BEGIN Source information

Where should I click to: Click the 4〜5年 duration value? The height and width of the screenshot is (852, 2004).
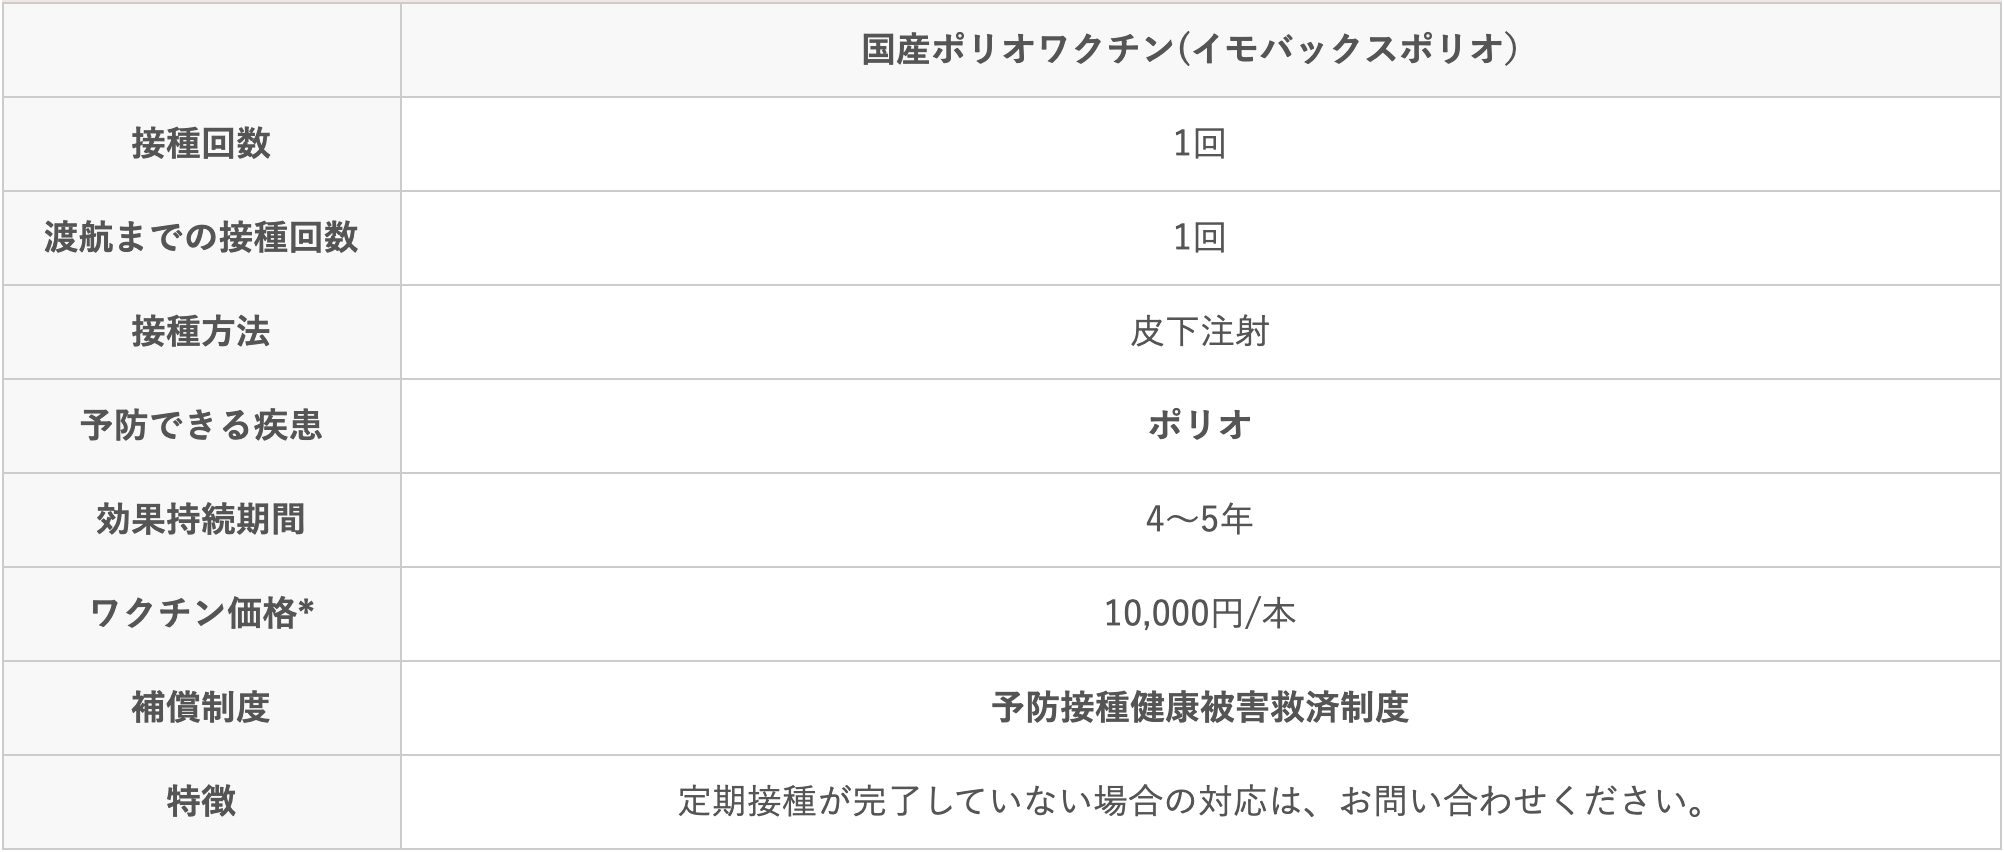tap(1199, 520)
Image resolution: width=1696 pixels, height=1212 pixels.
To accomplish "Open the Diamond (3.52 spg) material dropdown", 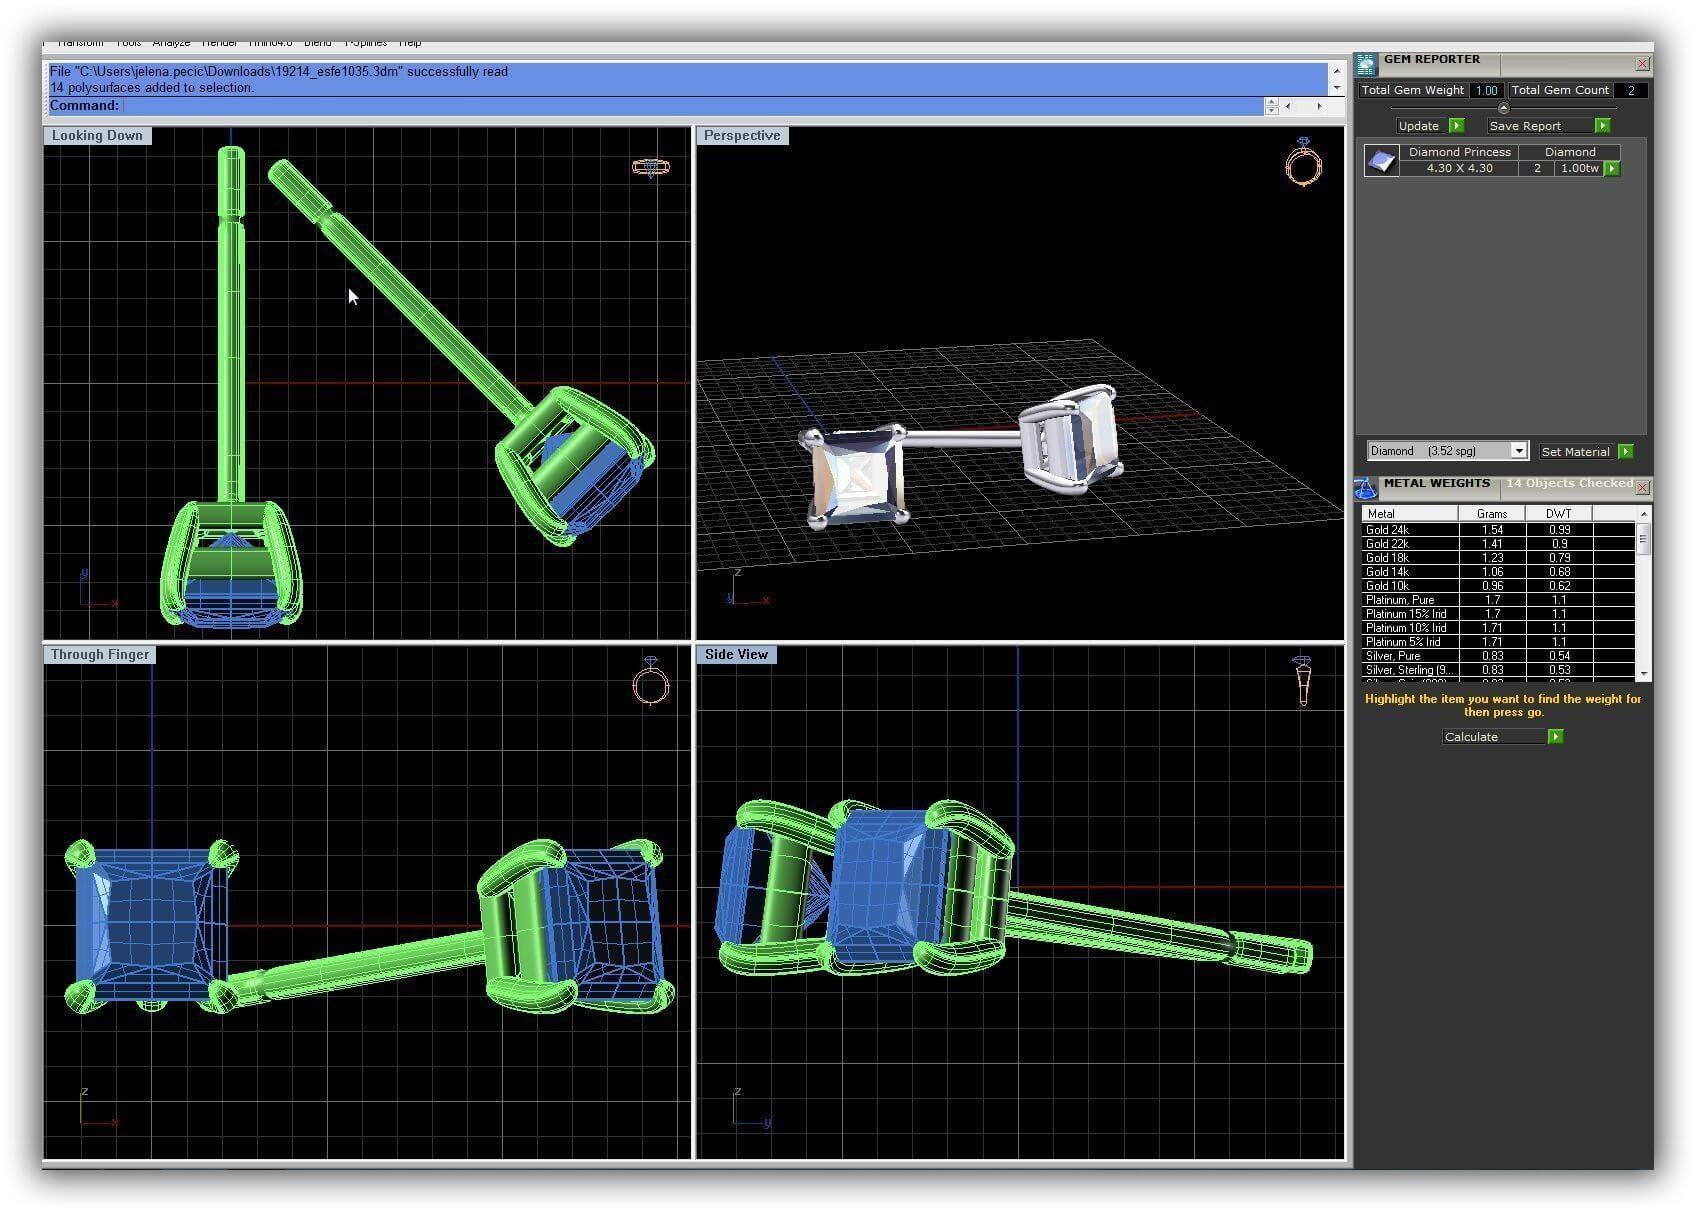I will [x=1518, y=451].
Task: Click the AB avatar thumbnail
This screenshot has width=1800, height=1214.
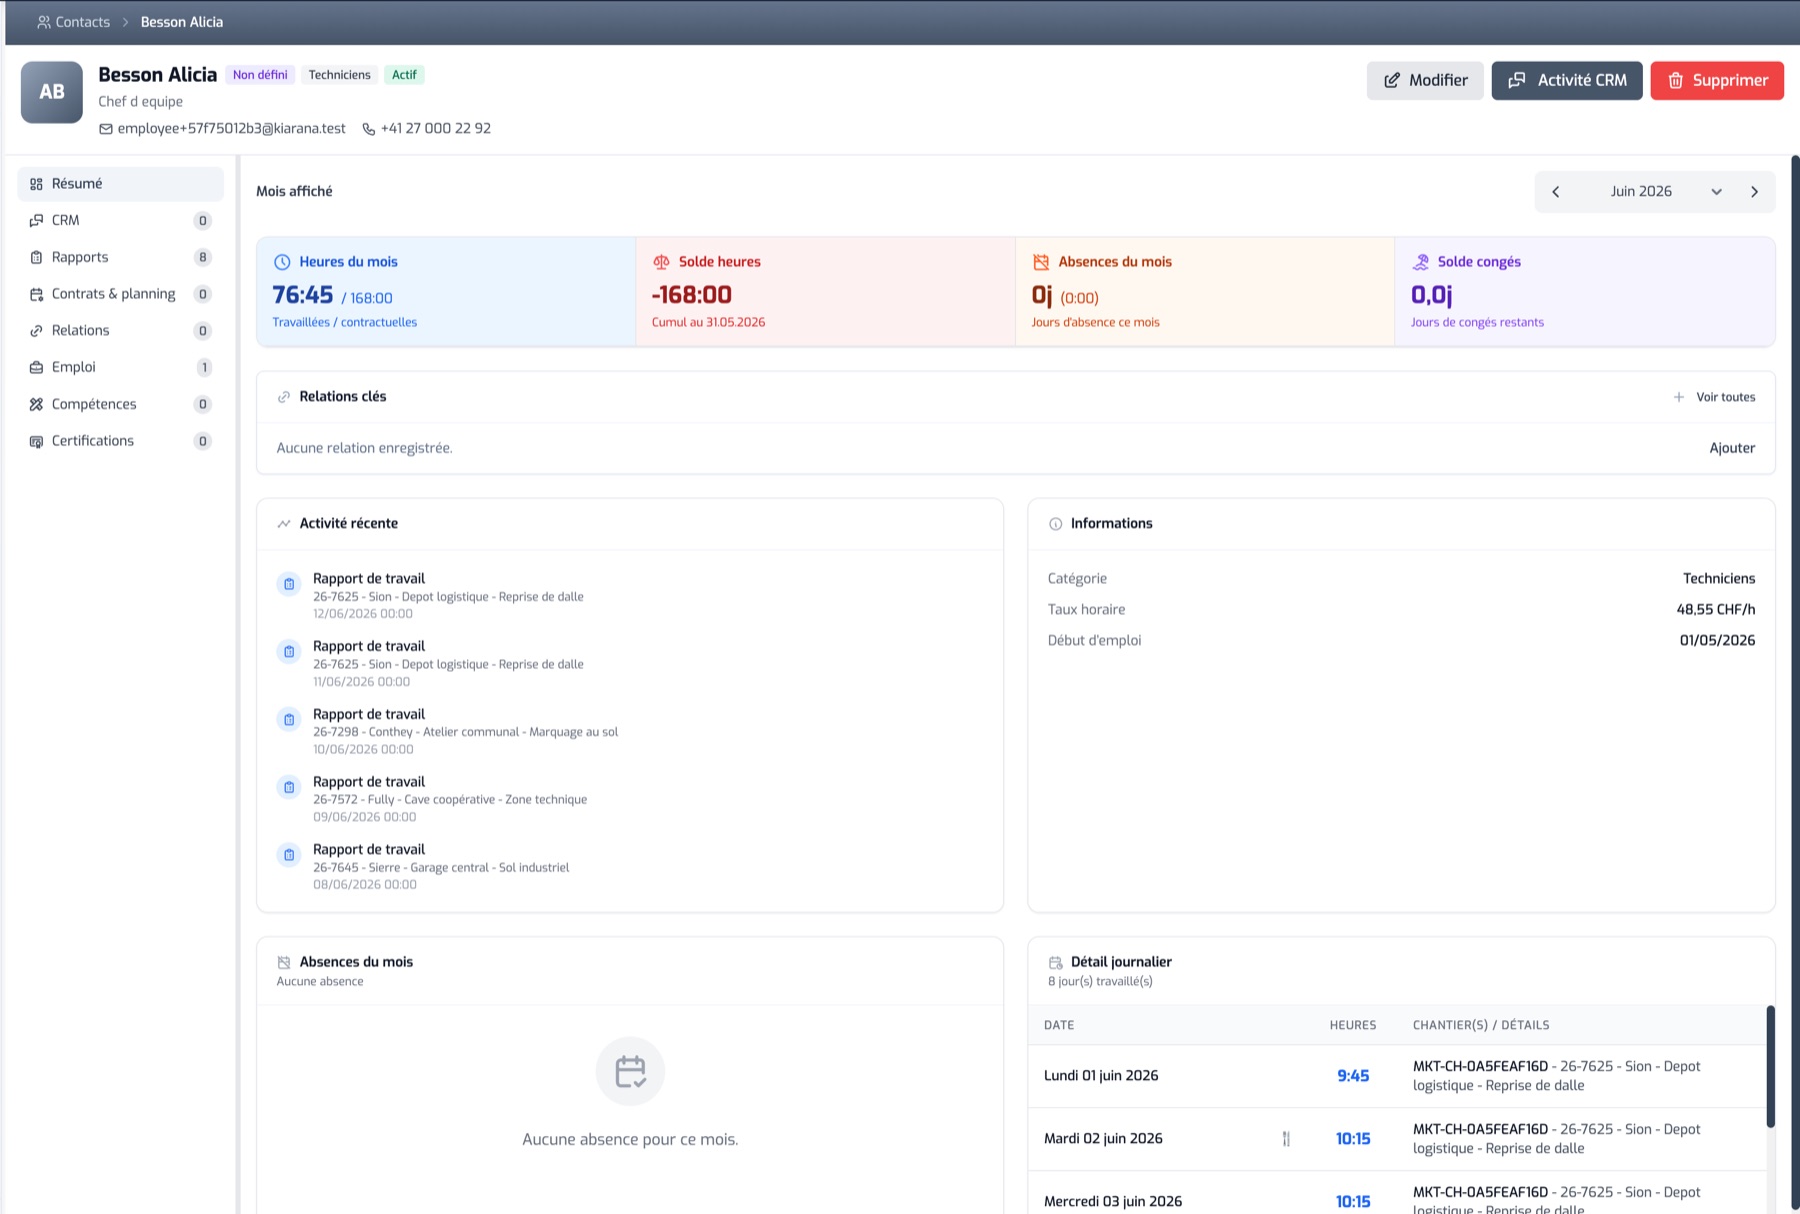Action: 52,92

END Source information

Produce an exact copy of the lines from the line with "Task: Click the AB avatar thumbnail" through the last line of the data above, both ends included. No pictures belong in it.

Task: Click the AB avatar thumbnail
This screenshot has width=1800, height=1214.
Action: 52,92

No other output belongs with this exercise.